Le lendemain, il se rendit à la mine, ainsi que le lui avait ordonné Borya. Déjà là, les bras croisés sur son torse, il tendit soudain une main en direction d'un point en contrebas.

— À la fin de l'hiver, au cours de la débâcle, un énorme roc a dévalé la vallée et s'est engagé dans le lit de la rivière que tu vois en bas. Personne n'a réussi à le déplacer, encore moins à la briser. Ce sera donc ta tache.
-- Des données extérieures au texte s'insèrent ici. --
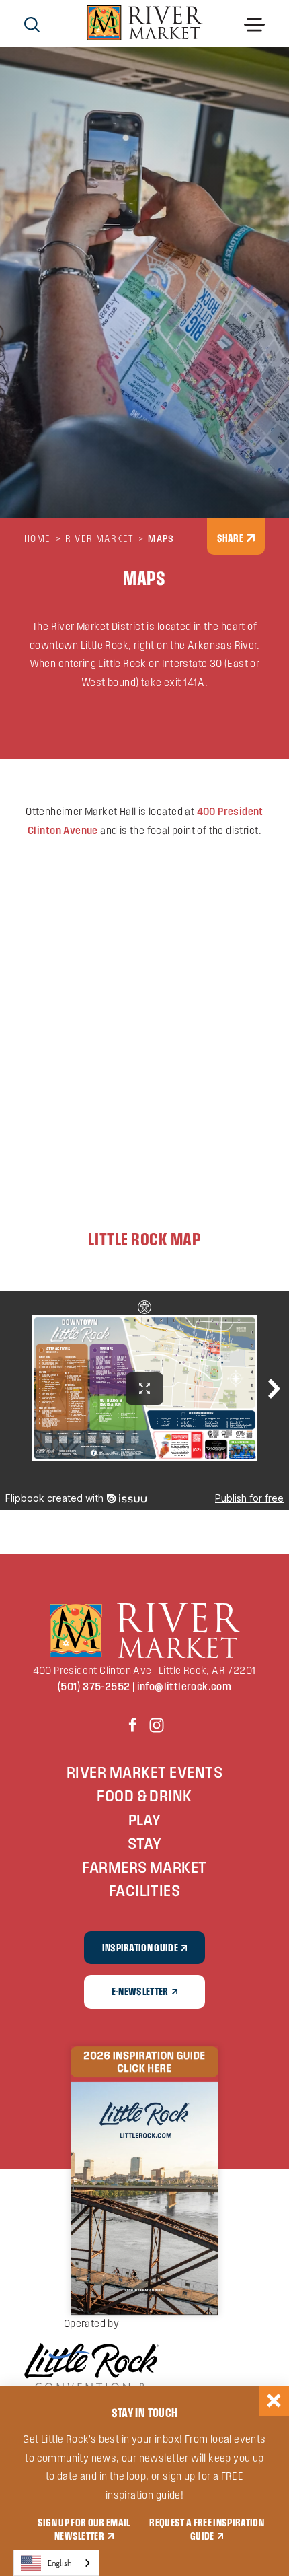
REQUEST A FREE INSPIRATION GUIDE (206, 2528)
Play (144, 1819)
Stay (145, 1843)
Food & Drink (144, 1795)
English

Débarrasse nous en avant le coucher du soleil et je t'introduirai auprès de Dame Sirin.

— Attention, tu n'auras pour seul outil que cette masse, ajouta-t-il, comme il glissa dans sa main un minuscule marteau, dont la pointe enfoncée aurait à peine entamé le moindre caillou.

— Hé bien ! qu'attends-tu ? Que le soleil se couche ! lui aboya Borya.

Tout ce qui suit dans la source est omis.